Consistent with the cell morphology gradient in the WT FC, localized gene expression for a number of genes varied between muscle, tendon, and FC in WT mice (Fig. 1D, G). At P7, expression of the growth factors bmp-4 and tgf-β3 was increased in the FC region compared with muscle or tendon for WT mice (Fig. 1D, E). A gradient in expression was also seen for the hedgehog signaling-related gene patched (ptch1), with up-regulation of ptch1 in FC compared with tendon/muscle for WT mice (Fig. 1G). In contrast, cKO FC demonstrated reduced tgf-β3 and ptch1 expression compared with the WT group and regional expression levels of tgf-β3 were comparable across all 3 regions for cKO mice at P7 (Fig. 1E, G). The expression of ptch1 showed a trend toward lower expression in the FC region of cKO mice compared with WT mice, but these differences were not statistically significant (Fig. 2G, P = 0.11). No difference in expression of smo (Fig. 1F), ctnnb1, egr2, or cox2 (Supplemental Fig. 1A–C) was seen when comparing across tissue regions or between WT and cKO.
Figure 2.
A, B) Two-dimensional cut-plane of micro-CT reconstruction of proximal humerus for WT (A) and cKO (B) mice at P28 and P56, with black pixels highlighting higher density bone. Black arrow highlights supraspinatus FC. C, D) Normalized FC volume (FC volume/HH volume) (C) and FC BMD (D) were measured at P28 and P56. E, F) HH volume (E) and HH BMD (F) were measured at P14, P28, and P56. WT (gray bars) and cKO (black bars) data are represented for each time point; P14 FC volume and BMD were not measured, as the mineralized FC is not established at that time point. An over-bar indicates a significant difference (P < 0.05).
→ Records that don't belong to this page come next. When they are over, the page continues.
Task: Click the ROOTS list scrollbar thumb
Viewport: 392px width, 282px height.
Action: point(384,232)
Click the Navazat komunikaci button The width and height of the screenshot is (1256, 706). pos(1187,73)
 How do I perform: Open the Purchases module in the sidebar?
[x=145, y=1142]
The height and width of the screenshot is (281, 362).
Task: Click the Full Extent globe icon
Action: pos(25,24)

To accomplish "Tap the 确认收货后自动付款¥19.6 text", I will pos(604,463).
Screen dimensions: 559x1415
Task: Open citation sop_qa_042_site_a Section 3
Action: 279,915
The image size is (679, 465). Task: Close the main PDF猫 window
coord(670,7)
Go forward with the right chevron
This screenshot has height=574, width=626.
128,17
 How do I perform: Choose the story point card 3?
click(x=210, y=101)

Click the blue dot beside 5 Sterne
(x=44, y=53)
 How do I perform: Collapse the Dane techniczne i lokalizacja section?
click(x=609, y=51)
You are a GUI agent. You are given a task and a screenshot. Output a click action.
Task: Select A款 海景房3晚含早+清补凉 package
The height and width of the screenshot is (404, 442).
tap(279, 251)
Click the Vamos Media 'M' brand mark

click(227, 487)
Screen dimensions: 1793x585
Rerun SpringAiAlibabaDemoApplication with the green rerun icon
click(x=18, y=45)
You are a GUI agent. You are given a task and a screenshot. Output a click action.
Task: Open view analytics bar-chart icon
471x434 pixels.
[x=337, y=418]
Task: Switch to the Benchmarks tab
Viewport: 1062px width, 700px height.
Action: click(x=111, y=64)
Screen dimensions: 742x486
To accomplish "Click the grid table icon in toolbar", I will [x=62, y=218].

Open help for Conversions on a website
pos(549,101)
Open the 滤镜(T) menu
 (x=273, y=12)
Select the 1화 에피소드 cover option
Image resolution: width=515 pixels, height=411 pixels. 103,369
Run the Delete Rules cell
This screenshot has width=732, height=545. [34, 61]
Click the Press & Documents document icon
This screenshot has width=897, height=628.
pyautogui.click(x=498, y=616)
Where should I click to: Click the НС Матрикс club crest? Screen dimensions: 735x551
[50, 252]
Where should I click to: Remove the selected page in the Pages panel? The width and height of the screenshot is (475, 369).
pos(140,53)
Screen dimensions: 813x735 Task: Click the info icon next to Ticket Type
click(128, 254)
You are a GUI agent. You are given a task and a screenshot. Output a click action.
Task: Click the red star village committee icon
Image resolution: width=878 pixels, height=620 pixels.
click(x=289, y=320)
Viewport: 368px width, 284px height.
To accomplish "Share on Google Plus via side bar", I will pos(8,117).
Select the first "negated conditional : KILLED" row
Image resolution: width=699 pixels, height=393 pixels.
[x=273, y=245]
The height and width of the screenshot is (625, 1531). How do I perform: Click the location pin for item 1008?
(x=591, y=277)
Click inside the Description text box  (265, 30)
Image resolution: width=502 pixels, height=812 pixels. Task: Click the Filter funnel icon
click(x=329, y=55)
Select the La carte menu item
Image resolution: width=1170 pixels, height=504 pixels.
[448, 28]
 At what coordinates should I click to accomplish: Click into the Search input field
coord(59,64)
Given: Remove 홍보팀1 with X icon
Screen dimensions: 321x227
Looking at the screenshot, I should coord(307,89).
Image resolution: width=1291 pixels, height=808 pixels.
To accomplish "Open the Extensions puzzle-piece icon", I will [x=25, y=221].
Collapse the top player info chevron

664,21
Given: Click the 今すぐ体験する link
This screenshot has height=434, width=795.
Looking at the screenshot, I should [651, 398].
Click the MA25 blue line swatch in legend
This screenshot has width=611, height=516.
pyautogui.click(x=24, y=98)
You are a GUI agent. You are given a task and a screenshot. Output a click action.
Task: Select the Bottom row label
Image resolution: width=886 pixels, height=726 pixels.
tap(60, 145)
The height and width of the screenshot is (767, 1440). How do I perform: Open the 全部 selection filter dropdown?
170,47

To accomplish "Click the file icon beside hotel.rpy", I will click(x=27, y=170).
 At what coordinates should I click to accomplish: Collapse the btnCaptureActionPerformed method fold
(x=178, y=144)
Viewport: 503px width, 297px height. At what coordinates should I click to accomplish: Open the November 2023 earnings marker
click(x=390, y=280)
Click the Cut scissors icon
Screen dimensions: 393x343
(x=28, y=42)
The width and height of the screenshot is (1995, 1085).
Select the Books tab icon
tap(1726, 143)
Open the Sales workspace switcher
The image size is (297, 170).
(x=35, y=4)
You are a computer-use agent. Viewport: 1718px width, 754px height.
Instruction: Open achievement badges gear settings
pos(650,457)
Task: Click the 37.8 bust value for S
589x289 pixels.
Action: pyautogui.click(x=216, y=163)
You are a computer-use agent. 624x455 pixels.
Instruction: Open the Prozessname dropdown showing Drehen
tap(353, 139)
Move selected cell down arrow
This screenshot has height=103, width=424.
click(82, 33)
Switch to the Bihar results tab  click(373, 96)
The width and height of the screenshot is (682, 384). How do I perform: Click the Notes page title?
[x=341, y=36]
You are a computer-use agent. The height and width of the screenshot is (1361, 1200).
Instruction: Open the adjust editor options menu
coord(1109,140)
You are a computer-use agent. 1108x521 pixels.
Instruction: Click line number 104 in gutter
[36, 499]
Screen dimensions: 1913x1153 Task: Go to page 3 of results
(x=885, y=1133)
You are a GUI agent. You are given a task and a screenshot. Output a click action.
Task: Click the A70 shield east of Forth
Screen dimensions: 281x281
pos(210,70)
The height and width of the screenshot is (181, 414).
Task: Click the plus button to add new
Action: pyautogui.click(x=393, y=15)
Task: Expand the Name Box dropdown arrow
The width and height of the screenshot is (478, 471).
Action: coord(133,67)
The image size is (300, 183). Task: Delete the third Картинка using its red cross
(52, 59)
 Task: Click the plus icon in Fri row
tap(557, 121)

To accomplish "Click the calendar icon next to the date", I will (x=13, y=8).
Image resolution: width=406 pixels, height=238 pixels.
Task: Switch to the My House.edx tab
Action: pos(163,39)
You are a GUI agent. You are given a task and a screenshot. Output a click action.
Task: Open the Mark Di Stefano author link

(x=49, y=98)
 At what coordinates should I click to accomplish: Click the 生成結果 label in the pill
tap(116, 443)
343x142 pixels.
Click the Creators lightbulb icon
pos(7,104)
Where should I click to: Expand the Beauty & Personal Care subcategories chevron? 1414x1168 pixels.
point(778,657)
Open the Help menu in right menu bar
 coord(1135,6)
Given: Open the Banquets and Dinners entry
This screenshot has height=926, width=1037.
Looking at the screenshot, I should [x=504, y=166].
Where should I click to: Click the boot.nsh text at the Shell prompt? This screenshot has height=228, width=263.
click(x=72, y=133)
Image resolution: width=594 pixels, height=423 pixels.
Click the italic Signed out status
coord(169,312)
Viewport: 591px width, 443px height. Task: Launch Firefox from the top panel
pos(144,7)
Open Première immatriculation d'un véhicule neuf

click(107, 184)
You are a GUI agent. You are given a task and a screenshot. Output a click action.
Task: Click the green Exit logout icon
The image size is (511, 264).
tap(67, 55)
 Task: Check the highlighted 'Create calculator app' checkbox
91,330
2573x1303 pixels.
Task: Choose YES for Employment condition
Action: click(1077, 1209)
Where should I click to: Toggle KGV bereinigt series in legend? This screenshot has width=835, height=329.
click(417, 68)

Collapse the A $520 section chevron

Loss of Scx leads to defects in deposition and mineralization of collagen fibers at the enthesis
Bone morphology and the shape of the HH differed between WT and cKO mice throughout postnatal growth (Fig. 2). In WT mice, the HH was approximately spherical, with tubercles at tendon attachment sites such as the supraspinatus enthesis (Fig. 2A, arrow). However, HHs of cKO mice appeared flattened (Fig. 2B). Mineralized FC was established and visible by micro-CT in WT and cKO mice by P28. The normalized FC volume (Fig. 2C) and the FC BMD (Fig. 2D) increased, for both WT and cKO, with age; however, at P28, the normalized FC BMD was reduced in cKO mice compared with WT mice (Fig. 2D). These differences were not apparent at P56. Additionally, HH volume proximal to the growth plate was significantly smaller in cKO mice compared with WT mice at all postnatal time points investigated (Fig. 3E). Trabecular BMD of the HH increased with age for both WT and cKO, but no differences in HH BMD were observed between groups (Fig. 3F). No significant differences were observed at either P28 or P56 for trabecular properties (Table 2).
Figure 3.
A, B) Polarized light micrographs of WT (A) and cKO (B) mice at P28. The regions of interest used for analysis of collagen fibril orientation are identified in dashed boxes, with tendon, enthesis, and bone and cross-polarizer orientation (45°/135°) annotated. C, D) Average distributions of extinction angles for combined WT (C) and cKO (D) analyses, represented from 45 to 135°, graphically illustrate the angular deviation of collagen fibrils in WT and cKO entheses. B, bone; E, enthesis; T, tendon. Scale bars, 200 μm.
TABLE 2.
Trabecular structure and morphometry of the HH for WT and CKO mice at P28 and P56
Group | Tb.N. (n/mm) | Tb.Th. (μm) | Tb.Sp. (μm) | Connectivity density |
---|---|---|---|---|
P28 | ||||
WT | 5.8 ± 0.7 | 32.9 ± 3.4 | 181.7 ± 27.9 | 294.5 ± 147.5 |
CKO | 6.1 ± 1.3 | 31.0 ± 4.4 | 188.6 ± 74.7 | 193.9 ± 136.7 |
P56 | ||||
WT | 5.8 ± 0.8 | 64.7 ± 10.0 | 196.8 ± 37.9 | 322.6 ± 100.5 |
CKO | 5.9 ± 0.8 | 60.5 ± 14.9 | 187.1 ± 30.7 | 340.1 ± 119.6 |
Results are average ± 95% CI. Tb.N., trabecular number; Tb.Sp., trabecular spacing; Tb.Th., trabecular thickness.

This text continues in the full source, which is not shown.